TR EN

Dil Seçin

Ara

Bir Krizin Karikatürü

Medyaya bir karikatür krizi olarak yansıyan gelişmeler gerçekte bir karikatür krizi değil, başka bir krizin karikatürüdür. Ne Hazreti Muhammedin resmedilmesi, ne de Allah Resulüne hakaret ilk kez olan şeyler değil. Tarih boyunca bu tür hadiseler olmuştur. Son otuz yıl içerisinde yayınlanmış, Peygambere ve İslâmiyete saygısızlıkla dolu belki yüzlerce karikatür vardır. Danimarkalı gazetenin özel bir dert edinerek hakaret dolu bir düzine karikatürü yayınlaması daha büyük boyutta bir saygısızlık olsa da, mahiyet itibariyle yeni birşey değil. Peki bunca öfke ve tepki niye? Burada Danimarkalı gazetenin planlı bir hakaret kastıyla hareket ettiğini kabul etsek bile durum değişmiyor. Dışarıdan bakanlar için Müslümanların tepkisinde açıklanamayan bir gariplik var.

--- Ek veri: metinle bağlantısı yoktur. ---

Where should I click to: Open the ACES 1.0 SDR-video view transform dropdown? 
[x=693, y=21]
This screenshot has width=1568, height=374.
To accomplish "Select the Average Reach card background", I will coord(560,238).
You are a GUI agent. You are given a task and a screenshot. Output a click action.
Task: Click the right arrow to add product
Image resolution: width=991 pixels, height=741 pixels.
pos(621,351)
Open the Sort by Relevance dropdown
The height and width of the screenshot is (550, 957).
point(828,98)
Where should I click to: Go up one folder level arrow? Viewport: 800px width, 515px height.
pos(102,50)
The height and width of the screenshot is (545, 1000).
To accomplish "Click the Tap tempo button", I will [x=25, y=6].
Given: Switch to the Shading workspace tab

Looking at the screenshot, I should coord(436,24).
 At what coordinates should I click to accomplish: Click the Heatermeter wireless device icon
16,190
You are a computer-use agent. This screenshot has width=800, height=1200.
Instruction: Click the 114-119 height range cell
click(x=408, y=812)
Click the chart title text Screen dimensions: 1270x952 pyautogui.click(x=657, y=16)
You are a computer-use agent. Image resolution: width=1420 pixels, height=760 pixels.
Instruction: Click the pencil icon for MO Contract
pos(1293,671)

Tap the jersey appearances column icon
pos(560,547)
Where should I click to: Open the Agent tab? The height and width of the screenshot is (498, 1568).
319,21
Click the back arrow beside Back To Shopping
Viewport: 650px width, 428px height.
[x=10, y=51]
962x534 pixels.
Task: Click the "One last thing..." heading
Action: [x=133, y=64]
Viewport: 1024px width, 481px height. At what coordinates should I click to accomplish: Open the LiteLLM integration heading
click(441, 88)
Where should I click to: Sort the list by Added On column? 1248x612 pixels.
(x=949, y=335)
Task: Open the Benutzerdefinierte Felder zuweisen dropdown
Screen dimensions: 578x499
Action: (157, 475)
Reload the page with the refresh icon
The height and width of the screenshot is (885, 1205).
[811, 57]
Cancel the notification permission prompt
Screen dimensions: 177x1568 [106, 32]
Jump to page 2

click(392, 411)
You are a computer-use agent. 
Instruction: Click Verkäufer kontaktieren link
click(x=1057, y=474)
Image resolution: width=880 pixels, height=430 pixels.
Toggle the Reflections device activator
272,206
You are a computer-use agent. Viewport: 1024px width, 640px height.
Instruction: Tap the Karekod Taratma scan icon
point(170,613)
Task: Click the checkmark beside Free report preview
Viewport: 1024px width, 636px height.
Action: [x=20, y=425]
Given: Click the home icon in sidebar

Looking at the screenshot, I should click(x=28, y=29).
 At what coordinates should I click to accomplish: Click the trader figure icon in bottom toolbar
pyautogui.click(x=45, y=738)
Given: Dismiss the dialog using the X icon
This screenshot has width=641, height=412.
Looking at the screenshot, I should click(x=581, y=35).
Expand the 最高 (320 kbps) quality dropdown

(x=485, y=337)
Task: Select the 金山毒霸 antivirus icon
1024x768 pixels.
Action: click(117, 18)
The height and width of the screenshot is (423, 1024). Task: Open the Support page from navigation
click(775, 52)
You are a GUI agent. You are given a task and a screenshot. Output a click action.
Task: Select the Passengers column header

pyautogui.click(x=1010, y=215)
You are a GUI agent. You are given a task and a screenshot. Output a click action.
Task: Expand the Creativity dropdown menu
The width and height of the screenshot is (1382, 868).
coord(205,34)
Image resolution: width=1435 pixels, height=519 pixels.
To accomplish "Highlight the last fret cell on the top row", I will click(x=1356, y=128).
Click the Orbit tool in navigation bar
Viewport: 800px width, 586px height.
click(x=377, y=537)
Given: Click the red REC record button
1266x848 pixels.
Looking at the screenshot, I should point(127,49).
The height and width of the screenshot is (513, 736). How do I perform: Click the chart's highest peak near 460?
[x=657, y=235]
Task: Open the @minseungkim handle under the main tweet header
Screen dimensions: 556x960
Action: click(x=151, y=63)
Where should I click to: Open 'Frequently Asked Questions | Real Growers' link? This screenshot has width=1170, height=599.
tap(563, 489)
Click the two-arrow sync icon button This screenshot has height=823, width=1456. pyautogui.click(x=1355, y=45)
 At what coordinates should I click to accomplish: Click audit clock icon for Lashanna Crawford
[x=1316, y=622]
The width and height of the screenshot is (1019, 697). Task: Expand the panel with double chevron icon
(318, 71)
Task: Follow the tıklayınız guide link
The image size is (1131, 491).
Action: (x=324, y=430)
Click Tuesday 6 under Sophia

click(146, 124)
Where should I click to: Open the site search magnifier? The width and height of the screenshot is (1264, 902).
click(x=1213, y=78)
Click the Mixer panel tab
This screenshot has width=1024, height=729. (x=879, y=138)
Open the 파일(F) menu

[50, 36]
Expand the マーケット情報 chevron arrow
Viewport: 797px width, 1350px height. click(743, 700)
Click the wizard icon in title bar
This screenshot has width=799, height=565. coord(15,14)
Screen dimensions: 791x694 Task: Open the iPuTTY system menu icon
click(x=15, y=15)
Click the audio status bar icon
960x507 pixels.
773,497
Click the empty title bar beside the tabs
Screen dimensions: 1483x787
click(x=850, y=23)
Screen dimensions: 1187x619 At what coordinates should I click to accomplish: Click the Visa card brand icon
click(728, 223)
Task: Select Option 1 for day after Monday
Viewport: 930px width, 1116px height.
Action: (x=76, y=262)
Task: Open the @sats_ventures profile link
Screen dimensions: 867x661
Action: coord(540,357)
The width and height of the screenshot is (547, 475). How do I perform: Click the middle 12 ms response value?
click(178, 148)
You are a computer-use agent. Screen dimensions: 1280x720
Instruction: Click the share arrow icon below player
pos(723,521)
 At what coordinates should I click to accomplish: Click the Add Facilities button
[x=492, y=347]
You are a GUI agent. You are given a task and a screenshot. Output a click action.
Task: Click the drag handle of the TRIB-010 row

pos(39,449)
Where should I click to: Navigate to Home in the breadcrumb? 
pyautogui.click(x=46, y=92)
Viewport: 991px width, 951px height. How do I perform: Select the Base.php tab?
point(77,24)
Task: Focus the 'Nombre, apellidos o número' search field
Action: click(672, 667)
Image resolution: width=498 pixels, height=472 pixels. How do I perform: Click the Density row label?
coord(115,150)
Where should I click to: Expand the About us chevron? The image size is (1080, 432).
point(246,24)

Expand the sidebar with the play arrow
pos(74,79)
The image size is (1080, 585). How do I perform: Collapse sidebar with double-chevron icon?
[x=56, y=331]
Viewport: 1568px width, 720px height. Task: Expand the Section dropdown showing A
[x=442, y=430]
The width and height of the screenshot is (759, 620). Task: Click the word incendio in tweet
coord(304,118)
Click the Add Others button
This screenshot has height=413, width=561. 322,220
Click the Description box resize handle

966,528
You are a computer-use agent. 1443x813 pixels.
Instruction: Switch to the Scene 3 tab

Haklı olan bir düzine açıklama yok değil. Mesela, bir açıdan bakarsanız karikatürlerin bardağı taşıran son (?) damla olduğunu söyleyebilirsiniz. Zira asıl öfkenin muhatabı işgaller ve anti-terör söylemiyle sürekli olarak Müslümanları mahkûm ve mağdur eden (toptan ifadeyle) Batı’dır. Avrupanın içinde ırkçılıkla, dışında ise Batılıların hâlâ değişik formlarda sürdürmeye çalıştığı sömürgecilikle mücadele eden Müslümanlar artık yeterdemek istiyorlar. İkiyüzlü, sömürücü ve kibirli Batı karşısında tepki gösteren Müslümanların amaçları eğer sonuç almaksa, adı geçen karikatür krizinde ortaya konan tepkinin böyle bir sonuç doğurabildiğini söylemek mümkün değil. Yani ne durum yeni bir durum, ne de Müslümanların tepkisinin arzulanan neticeyi hasıl ettiği söylenebilir.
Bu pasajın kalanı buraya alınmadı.